Setting Mao in stone
Overcoming severe hardships, a local eccentric created stone monuments that continue to inspire visitors.
Jiang Jiwei was a farmer before he was 35 years old, the "enemy of the people" during the first four years of the "cultural revolution" (1966-76) and a rock carver afterwards till his death in 2009 at 78 in Zhutang village, Quanzhou county of Guangxi Zhuang autonomous region.
"He had always been Chairman Mao's student all his life," says his illiterate widow, 82-year-old Liu Xiaoying.
Jiang Jiwei carved daily before passing away in 2009. |
The hill behind their shabby house is called Yulu Hill, or a hill of Chairman Mao's quotations, because half of the southern slope of the small hill is carved with the words of Mao and the other Chinese leaders' quotations and their portraits.
Jiang started carving on the hill in 1970 and continued until he did not have the strength to lift a chisel in 2008. He left behind 70 portraits — embossment and statues — of famous communists in China and about 220,000 characters of 1,200 pieces of quotations of the people.
"It is said he feigned madness and acted like an idiot to protect himself from the radical revolutionaries' persecution," says Jiang Caizheng, 83, a fellow villager who knows Jiang Jiwei well. "He was simply immersed in the hard work of carving and did not care about anybody else."
Born in a farmer's family, Jiang Jiwei was educated for three years in a family school.
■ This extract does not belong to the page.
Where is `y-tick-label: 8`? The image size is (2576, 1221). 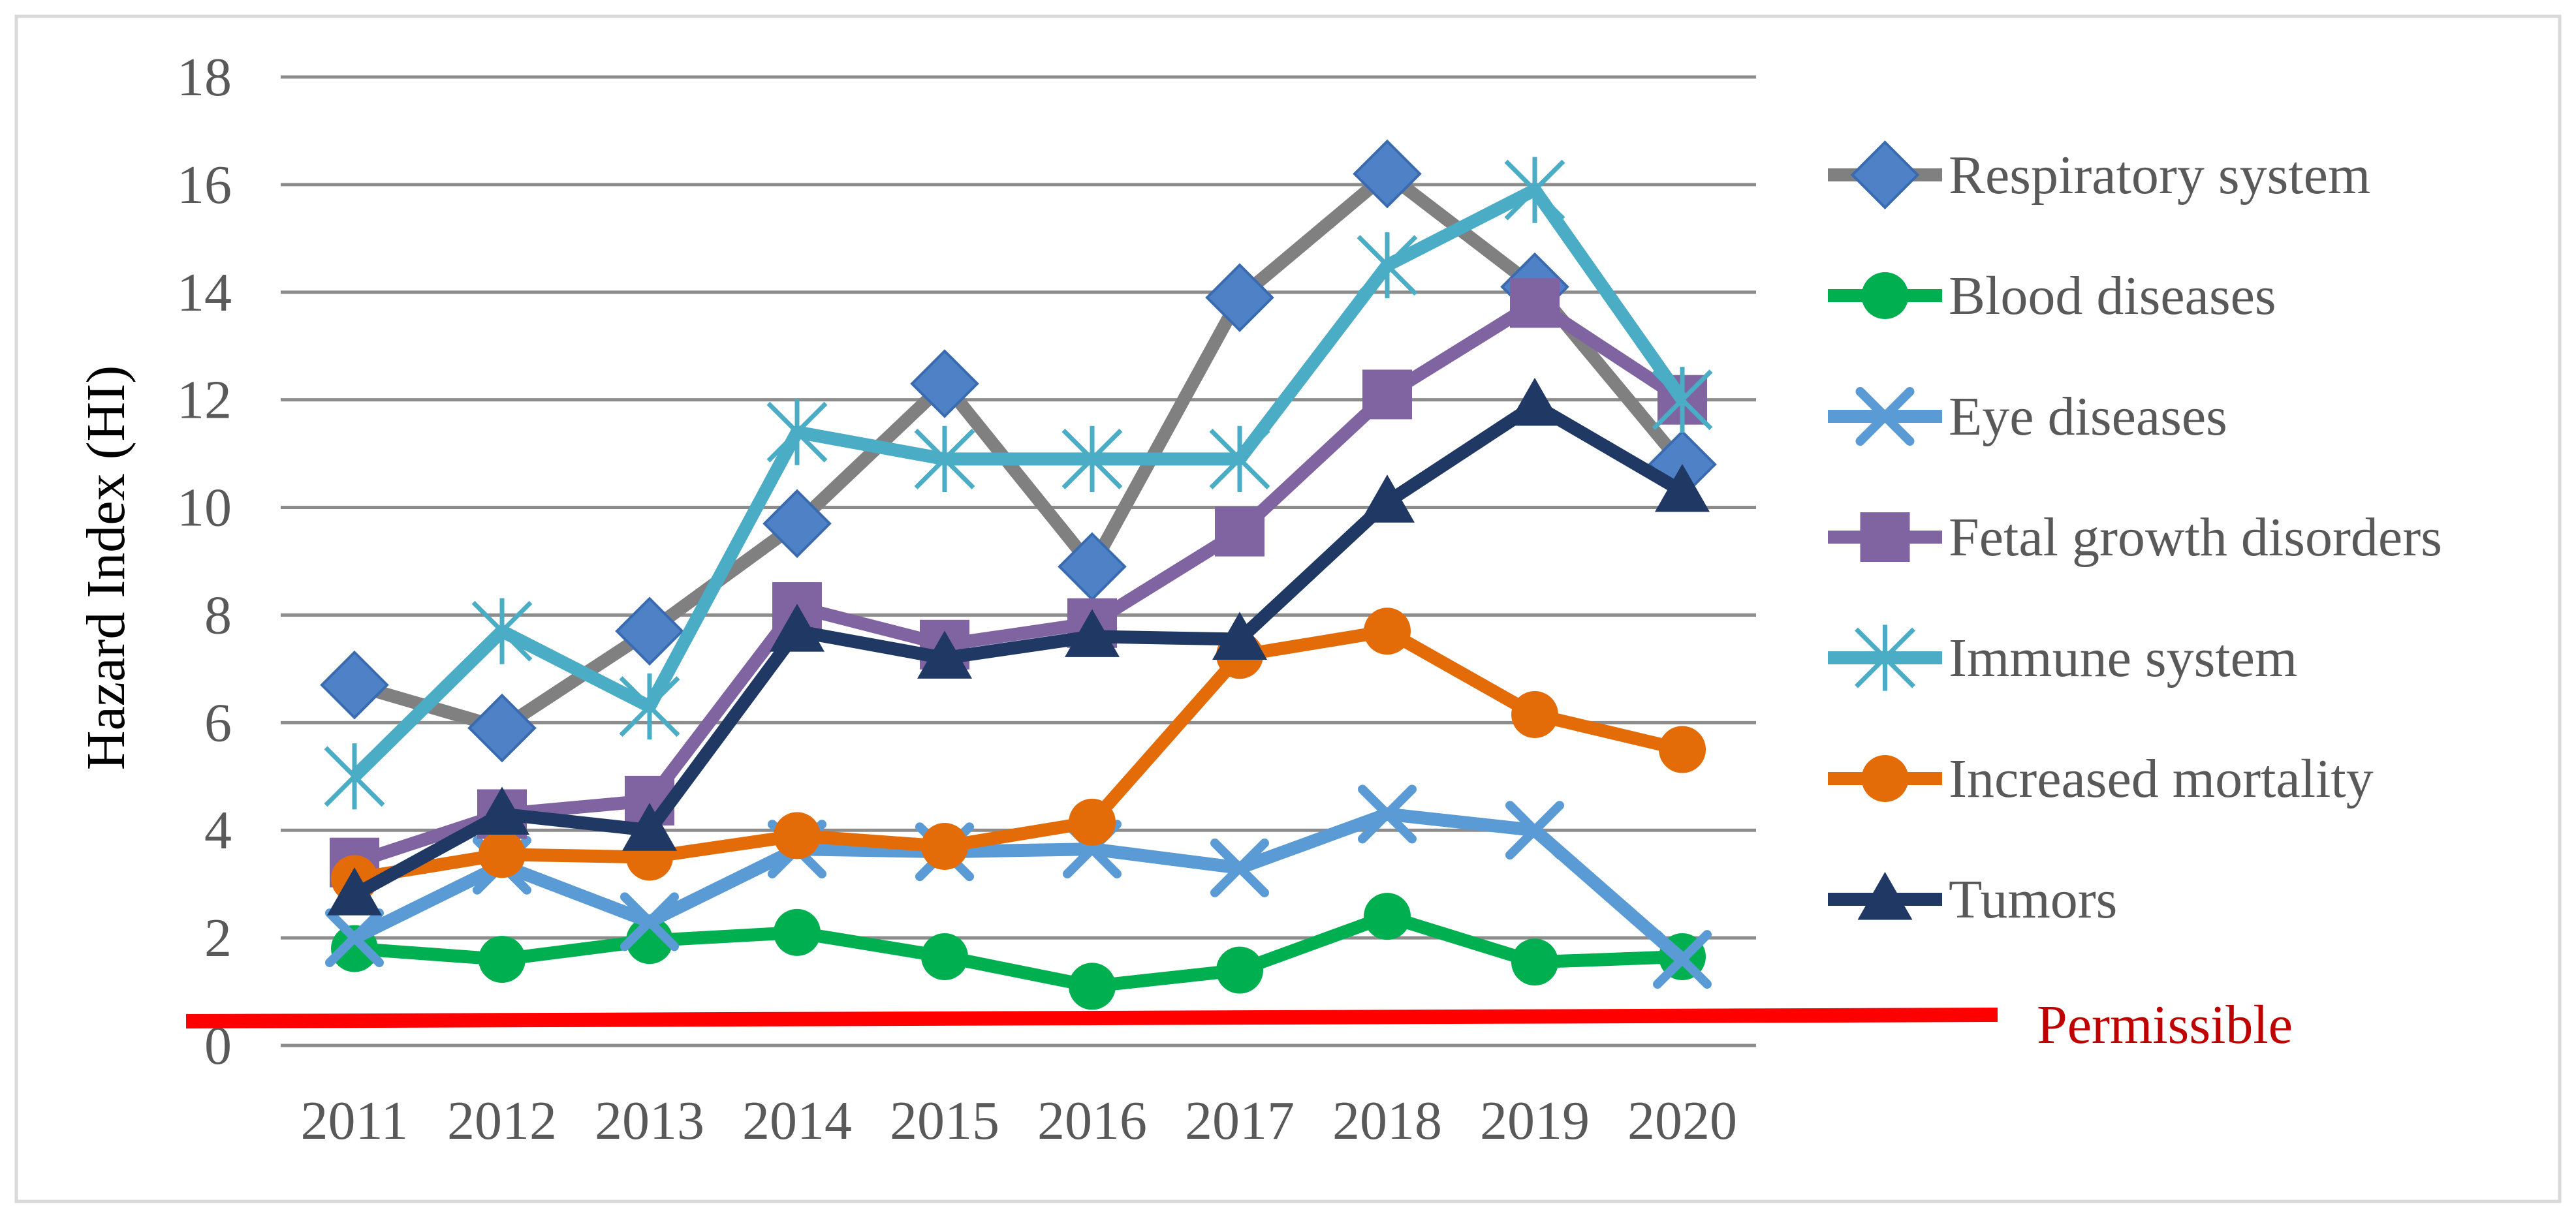
y-tick-label: 8 is located at coordinates (218, 615).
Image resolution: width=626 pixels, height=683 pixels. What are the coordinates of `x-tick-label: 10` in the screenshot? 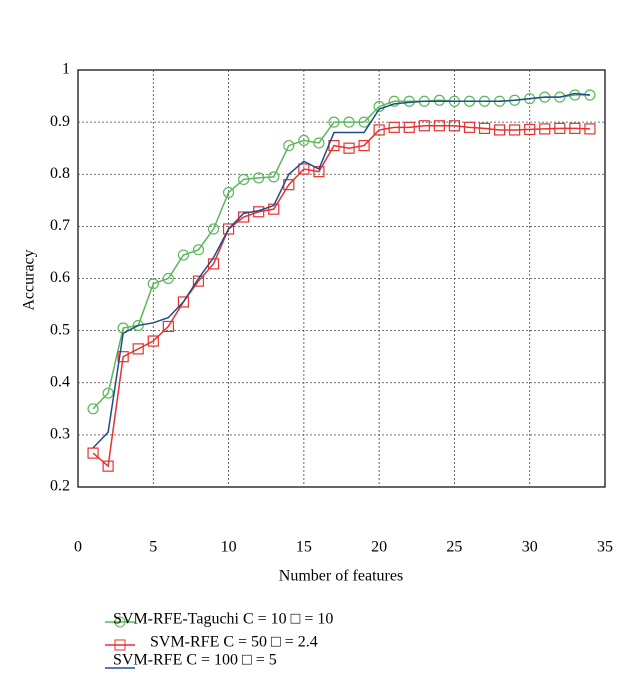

He was a clever farmer and a skillful self-taught carpenter with some knowledge of Chinese traditional medicine.
He was warmhearted and always ready to help other villagers, according to his wife. "I married him because of his kindness and brightness, despite his poor family," says Liu Xiaoying, who was acclaimed as the most beautiful woman in the village decades ago.